"Clean, Safe, Affordable Propulsion Through Innovation"

Fuels Technology

Research at Stanford University beginning in 1997 led to a class of very high regression rate fuels for use in hybrid rockets. The new fuel produces a very thin, low viscosity, low surface tension liquid layer on the fuel surface when it burns. The instability of this layer is driven by the oxidizer gas flow in the port and leads to the lift-off of and entrainment of droplets into the gas stream greatly increasing the overall fuel mass transfer rate. In effect, this mechanism acts like a continuous spray injection system distributed along the port with most of the fuel vaporization occurring around droplets convecting between the melt layer and the flame front. Since droplet entrainment is not limited by diffusive heat transfer to the fuel from the combustion zone, this mechanism can lead to much higher surface regression rates than can be achieved with conventional polymeric fuels that rely solely on evaporation. The liquid layer hybrid combustion theory was developed based on this observation as a practical tool for predicting regression rate of liquefying fuels.
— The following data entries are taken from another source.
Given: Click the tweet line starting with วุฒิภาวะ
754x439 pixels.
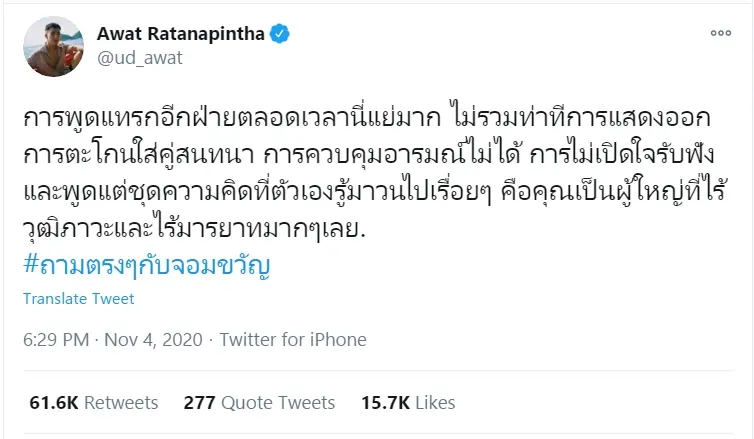Looking at the screenshot, I should click(188, 212).
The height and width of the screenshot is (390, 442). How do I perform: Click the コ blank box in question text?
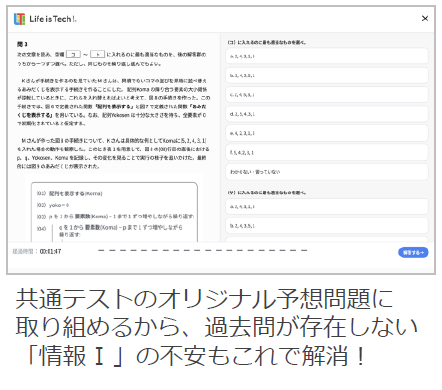pyautogui.click(x=73, y=54)

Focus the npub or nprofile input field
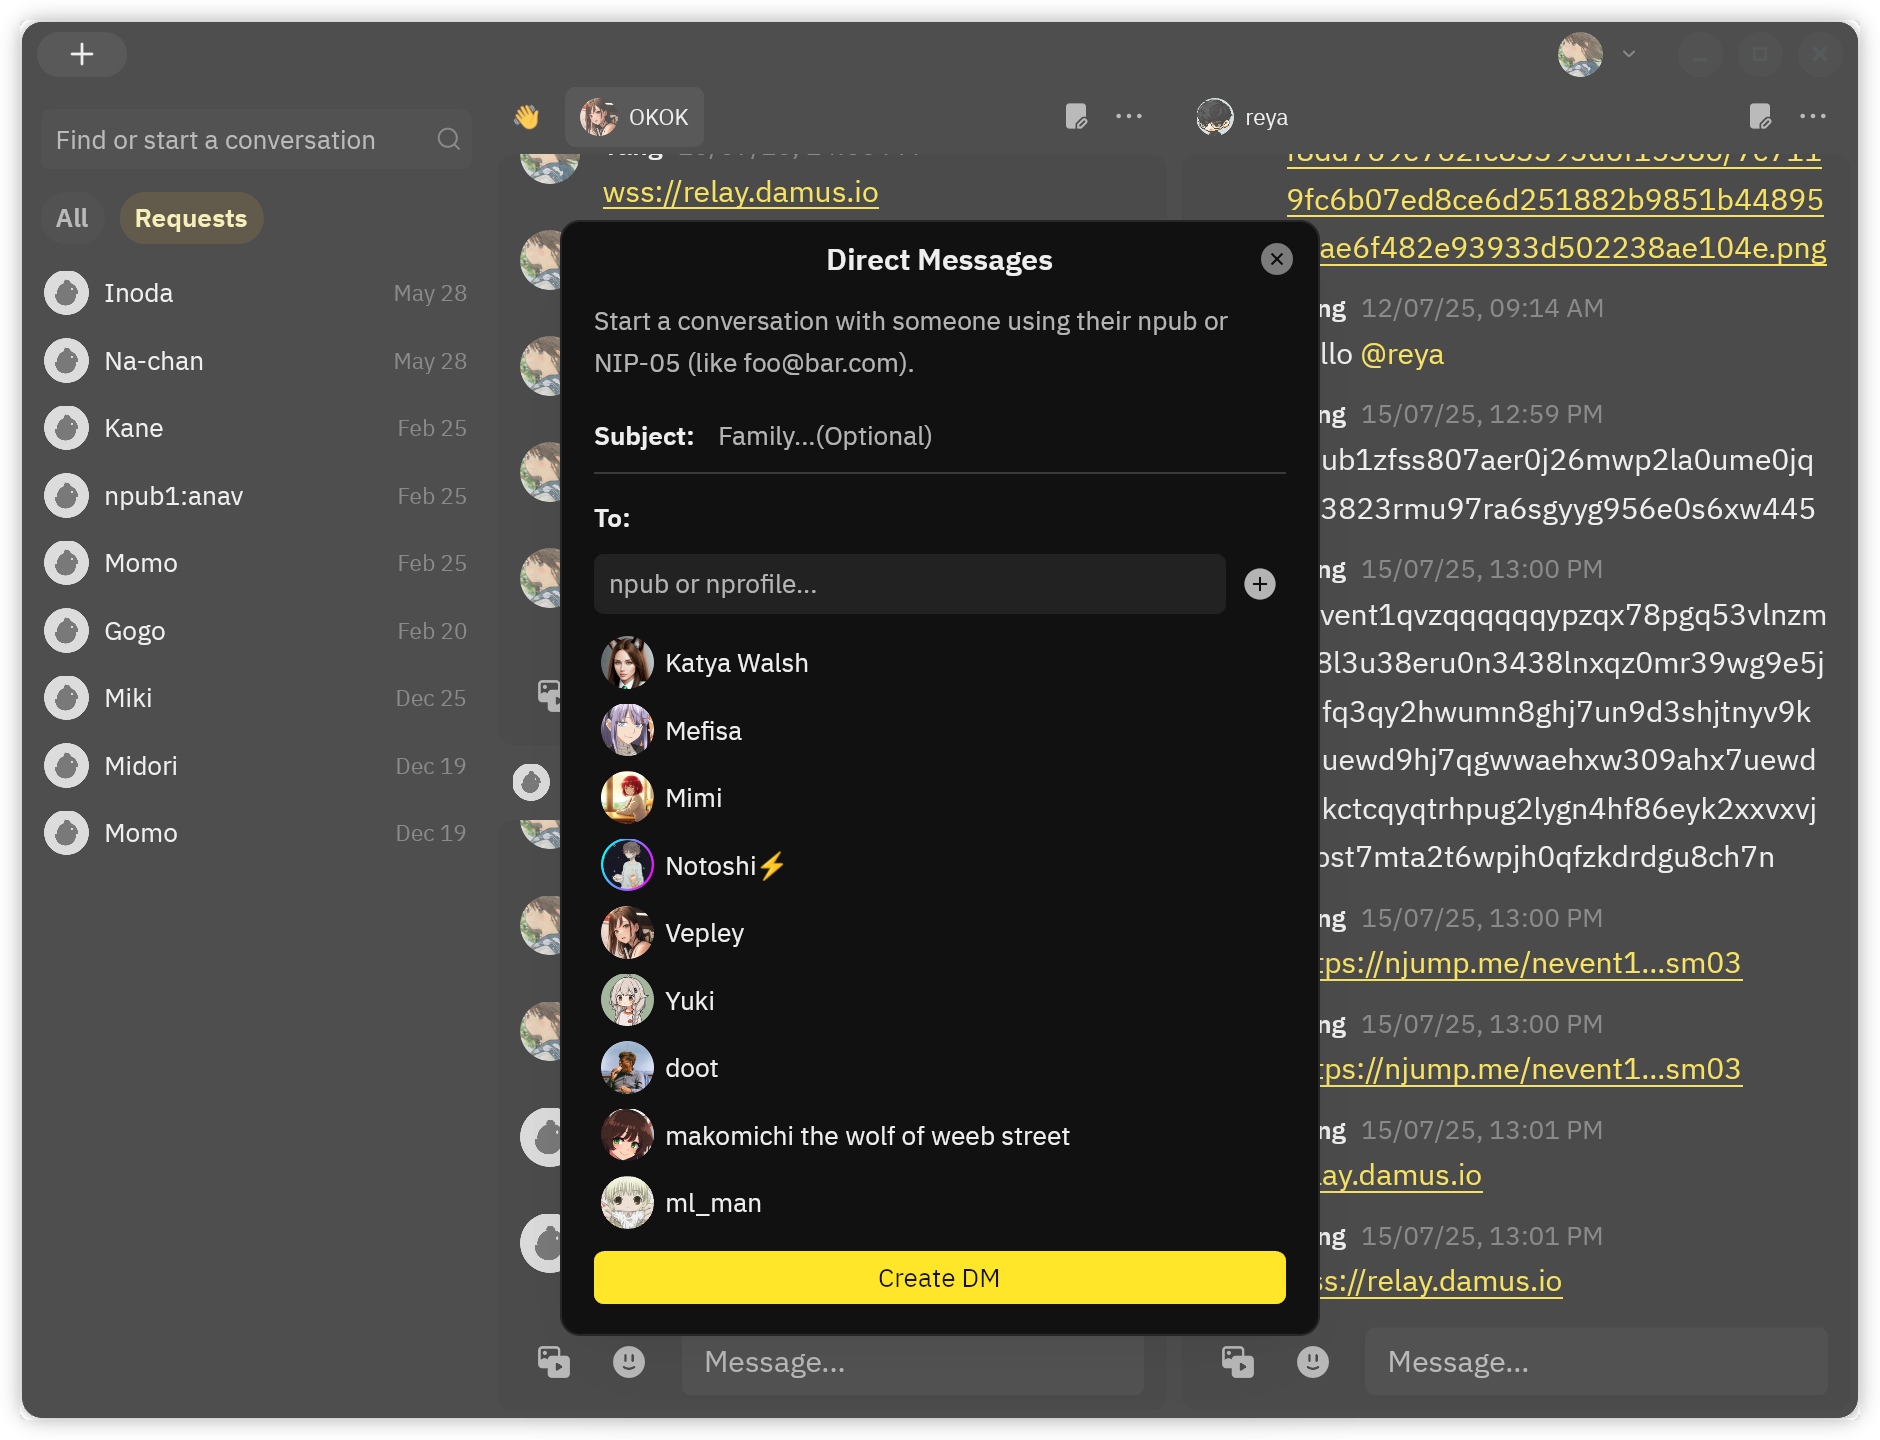point(909,584)
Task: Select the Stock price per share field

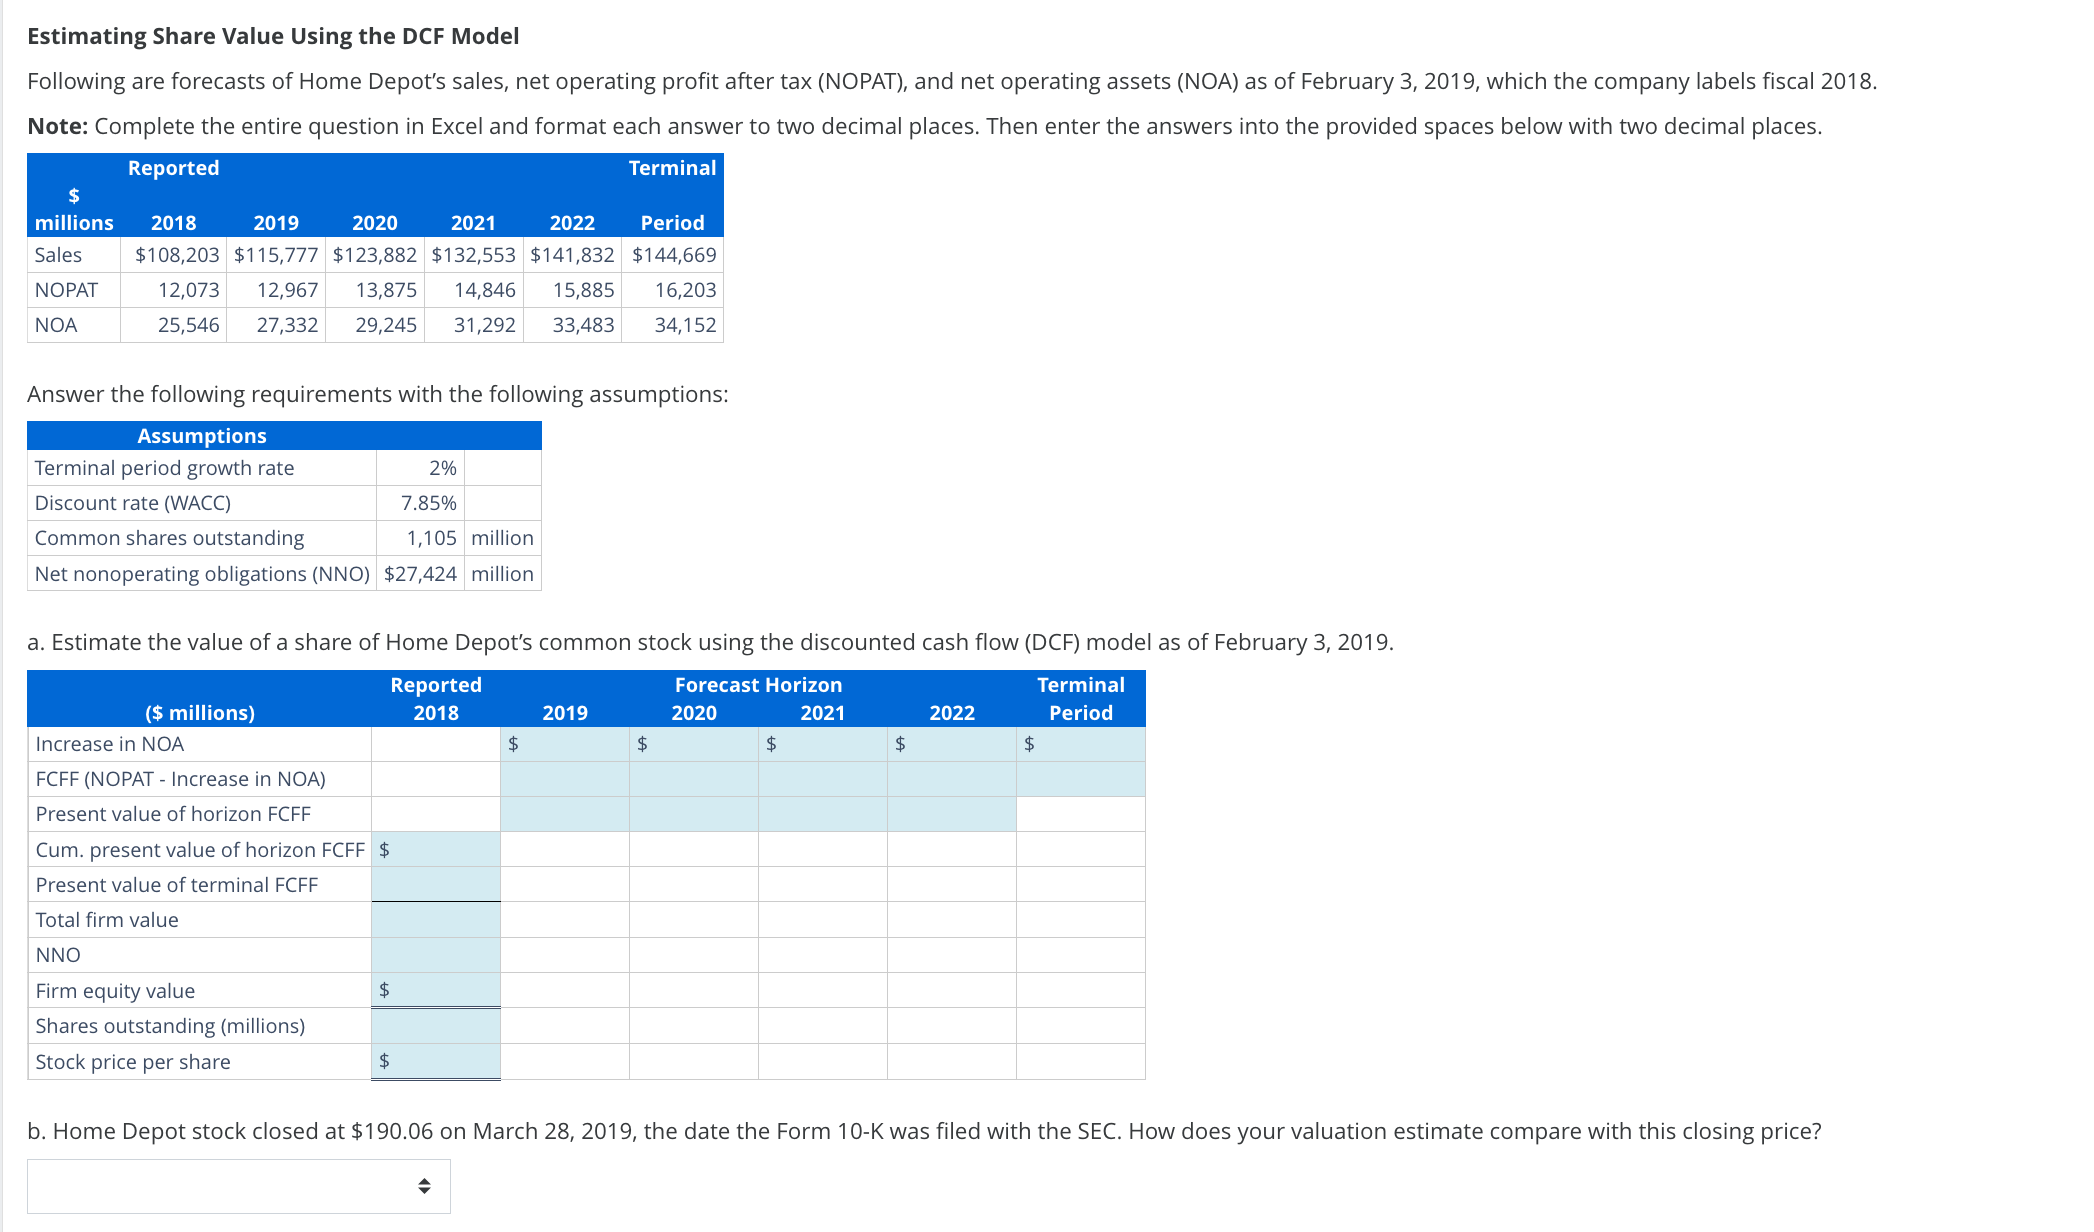Action: click(x=435, y=1061)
It was found that members of the normal-alkane class of hydrocarbons which are solid at room temperature for carbon numbers greater than 14 have low surface tension and viscosity at the melt layer conditions typical of hybrid rockets. These fuels, which include the paraffin waxes and polyethylene waxes, are predicted to have high regression rates at oxidizer mass fluxes covering a wide range of hybrid rocket applications. SPG engineers have formulated fast burning paraffin-based fuels using the liquid layer hybrid combustion theory. The advantages of these fuels compared with other technologies are summarized below:

Regression rates 3 to 5 times the predicted classical rate have been observed in test motors ranging from laboratory scale to 12,000 lbf. using gaseous oxygen, liquid oxygen and liquid nitrous oxide.